While TPLF isn’t new, the increasingly large amounts of money directed into financing lawsuits and the lack of disclosures and regulations around TPLF is attracting renewed attention in the medical professional liability (MPL) industry, the wider property and casualty insurance industry, and business groups such as the US Chamber of Commerce. These stakeholders express concern that the TPLF industry is increasing social inflation, perverting the civil justice system, and undermining plaintiff control and attorneys’ professional independence. The attorneys general of 14 states have raised national security concerns with the US Justice Department, as foreign entities invest in US litigation.

In this article, we’ll explore TPLF, the reasons why insurance and business groups are concerned about its proliferation, and the state of regulation in the US, which focuses on state law reform.

 

ABCs of Third-Party Litigation Funding

TPLF encompasses both consumer and commercial litigation. Commercial litigation usually involves large-scale tort and commercial cases as well as alternative dispute resolution cases, while consumer litigation involves so-called fast-cash loans to individual consumers as well as payment of medical bills while litigation is pending. Commercial litigation funding may be limited to one specific case or many cases, known as portfolio funding. Amounts invested vary depending on the scope of the agreement between the plaintiff and the TPLF in a commercial case, with an average of $2 million per transaction, according to the US Governmental Accounting Office.

Far more plaintiff’s attorneys seek TPLF than actually receive it, as only between 4-5% of funding requests are ultimately funded. Most funding requests are denied because TPLF firms only fund claims that they believe are especially meritorious because claims that don’t prevail are usually written off. In deciding whether to fund a case, TPLF firms consider the merits of a case, the legal team, and the potential for the defendant to pay the claim.

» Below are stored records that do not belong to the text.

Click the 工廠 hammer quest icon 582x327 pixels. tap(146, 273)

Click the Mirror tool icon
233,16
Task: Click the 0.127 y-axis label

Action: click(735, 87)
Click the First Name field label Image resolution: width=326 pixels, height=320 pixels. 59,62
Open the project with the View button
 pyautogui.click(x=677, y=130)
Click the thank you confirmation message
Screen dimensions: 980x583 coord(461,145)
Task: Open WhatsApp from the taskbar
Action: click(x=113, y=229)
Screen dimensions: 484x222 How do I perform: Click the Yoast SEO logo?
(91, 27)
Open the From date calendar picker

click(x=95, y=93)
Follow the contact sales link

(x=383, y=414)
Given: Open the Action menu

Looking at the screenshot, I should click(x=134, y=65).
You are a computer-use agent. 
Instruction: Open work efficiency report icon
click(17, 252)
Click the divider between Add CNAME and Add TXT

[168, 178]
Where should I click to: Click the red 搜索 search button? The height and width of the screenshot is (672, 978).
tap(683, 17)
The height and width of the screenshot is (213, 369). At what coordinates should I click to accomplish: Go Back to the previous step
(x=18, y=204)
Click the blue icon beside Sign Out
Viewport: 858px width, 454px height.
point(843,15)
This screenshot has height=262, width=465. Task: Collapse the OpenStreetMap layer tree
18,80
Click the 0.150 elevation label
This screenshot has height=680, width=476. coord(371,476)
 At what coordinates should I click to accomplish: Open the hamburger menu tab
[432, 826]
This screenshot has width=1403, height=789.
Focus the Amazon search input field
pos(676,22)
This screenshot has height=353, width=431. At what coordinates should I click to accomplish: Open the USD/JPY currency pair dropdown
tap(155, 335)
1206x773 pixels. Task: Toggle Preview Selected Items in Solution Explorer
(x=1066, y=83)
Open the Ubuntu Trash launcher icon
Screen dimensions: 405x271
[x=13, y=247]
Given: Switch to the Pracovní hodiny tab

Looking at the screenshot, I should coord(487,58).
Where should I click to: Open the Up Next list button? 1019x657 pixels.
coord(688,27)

Collaboration between mass tort marketing firms, which recruit individual plaintiffs in mass tort and personal injury cases, TPLF firms, and law firms not only funds existing cases, but also seeks to create new dockets through this partnership. While such efforts are not likely to impact the MPL space, they speak of the growing ways in which TPLF is being utilized and the influence that financiers and marketers exert in the TPFL market.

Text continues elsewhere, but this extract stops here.